For $k,\ell \in \mathbb N$, suppose that $$F_{k,\ell} = \left\{x \in E \, : \, \frac{\lvert f(x) - f(y)\rvert}{\lvert x - y \rvert} \le k, \,\,\, \forall y \in B(x,1/\ell)\cup E\right\}.$$ Because $C^1$-functions are locally Lipschitz, we have $$E = \bigcup_{k,\ell \in \mathbb N} F_{k,\ell}.$$ Since $$f(E) = \bigcup_{k,\ell \in \mathbb N} f(F_{k,\ell}),$$ it suffices to show that $f(F_{k,\ell})$ has measure zero for all $k,\ell \in \mathbb N$. Since $F_{k,\ell} \subset E$, we see that $\lvert F_{k,\ell} \rvert = 0$ and thus for any $\epsilon > 0$, we can find a countable collection of balls $B_i = B(x_i,r_i)$ where $x_i \in F_{k,\ell}$, $r_i < 1/\ell$ and $$\sum^\infty_{i=1} \lvert B_i \rvert \le \frac{\epsilon}{k^n}.$$ Now if $x \in F_{k,\ell} \cap B_i$, then $\lvert x - x_i \rvert < r_i$, which shows that $$\lvert f(x) - f(x_i) \rvert \le k \lvert x - x_i\rvert < kr_i.$$ Thus $f(F_{k,\ell} \cap B_i) \subset B(f(x_i),kr_i).$ This shows that $$\lvert f(F_{k,\ell}) \rvert \le \sum_{i=1}^\infty \lvert f(F_{k,\ell} \cap B_i) \rvert \le \sum^\infty_{i=1} \lvert B(f(x_i),kr_i)\rvert = k^n\sum^\infty_{i=1}\lvert B_i \rvert \le \epsilon.$$ Since this holds for arbitrary $\epsilon > 0$, this shows that $\lvert f(F_{k,\ell}) \rvert = 0$ and completes the proof.

Answer 2

We will prove that for every natural number $N$, $f(E\cap \overline{B_N(0)})$, where $\overline{B_N(0)}$ is the closed ball of center at the origin and radius $N$, is measurable and it has measure zero. This implies that $f(E)$ has measure zero because $f(E)=\cup_{N\in\mathbb{N}}f(E\cap \overline{B_N(0)})$ and we can apply the $\sigma$-subadditivity property. In other words, we reduce the problem to the case of a measure zero and bounded set.
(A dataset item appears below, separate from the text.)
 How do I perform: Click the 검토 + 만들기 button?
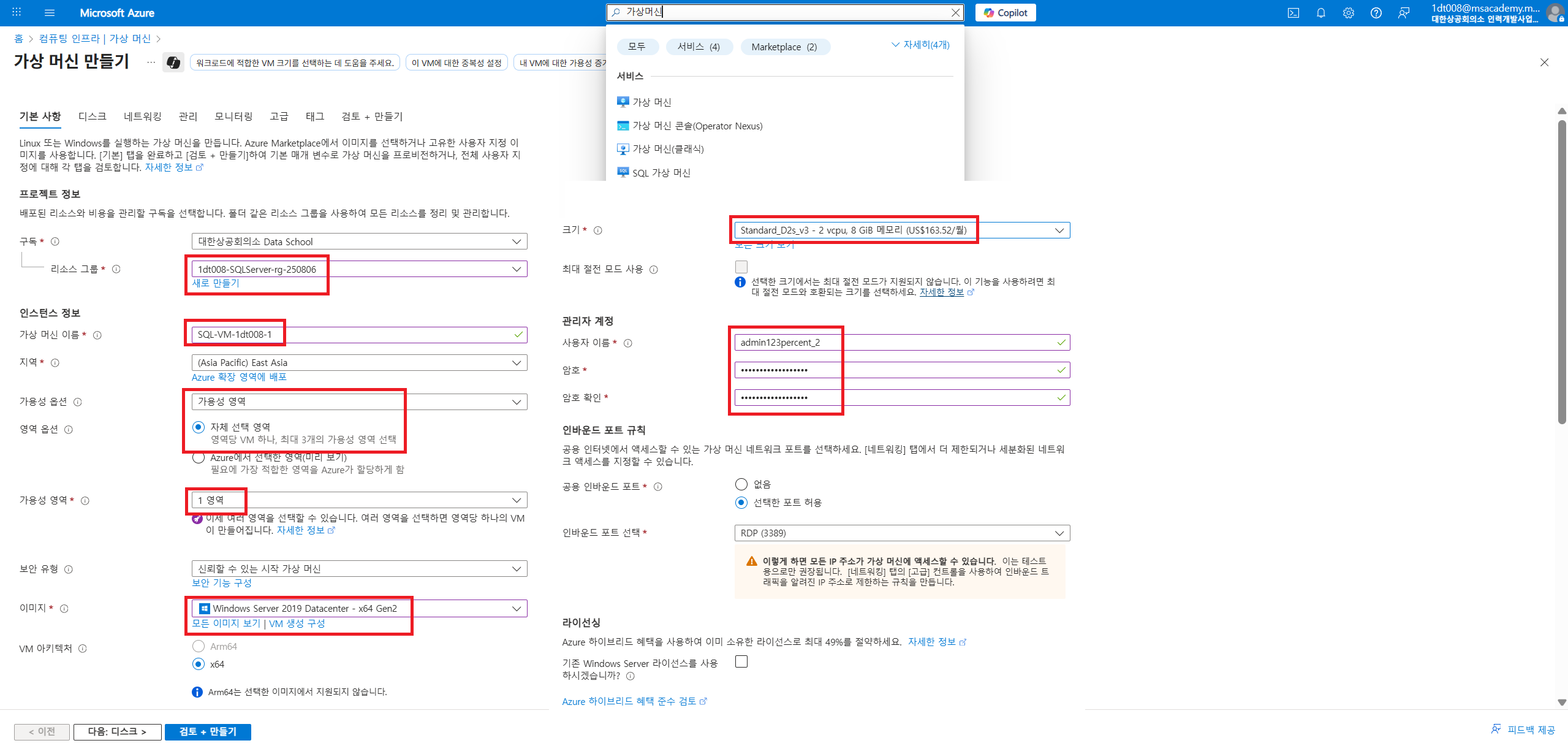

Let $N$ be a natural number and consider the closed ball $\overline{B_N(0)}$, which is compact. So from the Mean Value Theorem (for several variables) it follows that $f$ is Lipschitz on $\overline{B_N(0)}$ with Lipschitz constant $C:=\max \{||Df(x)z||:x\in \overline{B_N(0)}, z\in \mathbb{R}^n \text{ with } ||z||=1\}$.
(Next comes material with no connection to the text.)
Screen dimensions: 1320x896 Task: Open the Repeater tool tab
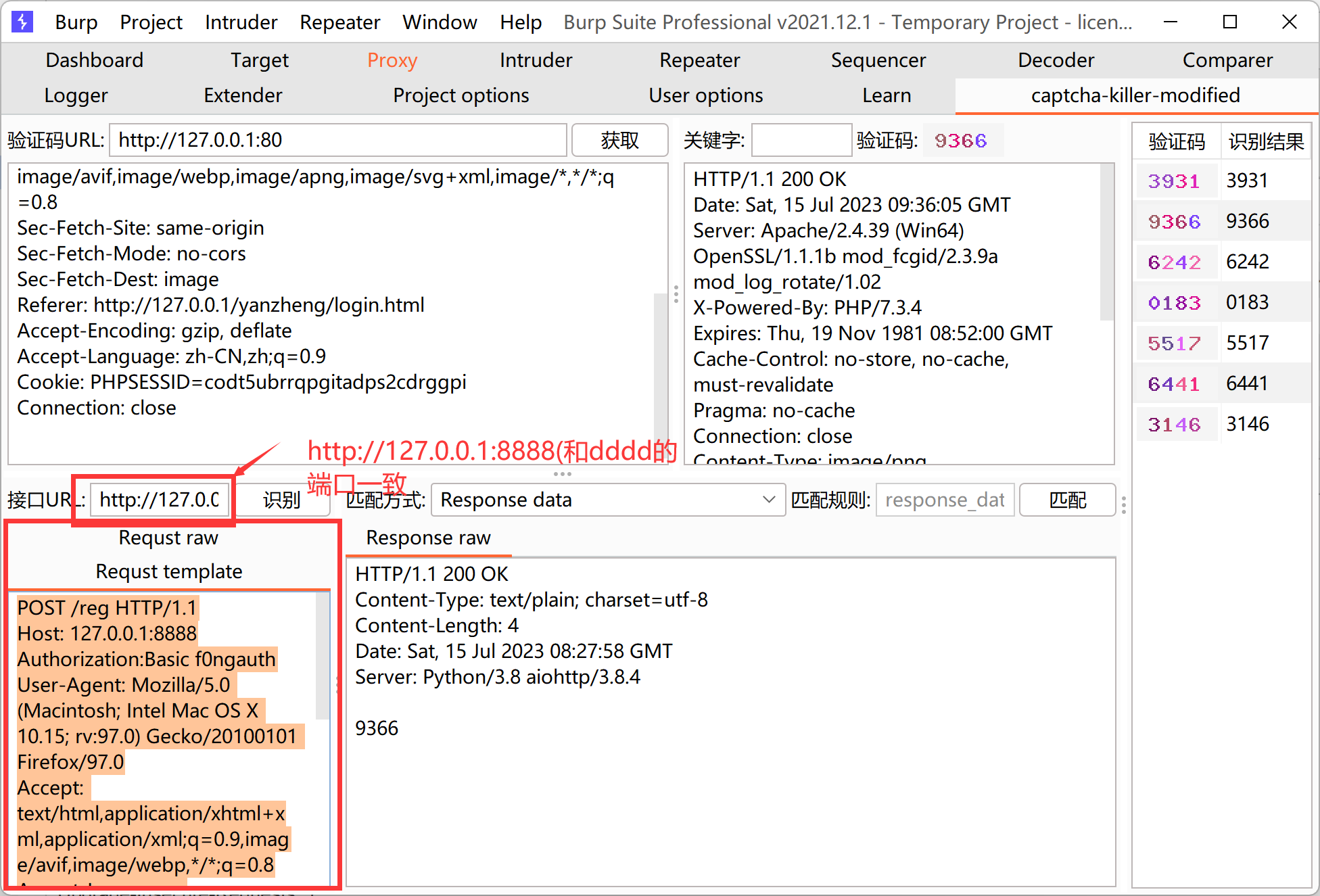699,60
Thus for every subset $A\subseteq \overline{B_N(0)}$, we have that $|f(A)|_o\leq C|A|_o$, where $|\cdot|_o$ denotes the Lebesgue's outer measure. (Try to check that and let me know if you have some difficulty.) In particular, we have that $|f(E\cap \overline{B_N(0)})|_o\leq C|E\cap \overline{B_N(0)})|_o\leq C|E|_o=0$. So $f(E\cap \overline{B_N(0)})$ is measurable and it has measure zero.

By the argument of the first paragraph, the proposition follows.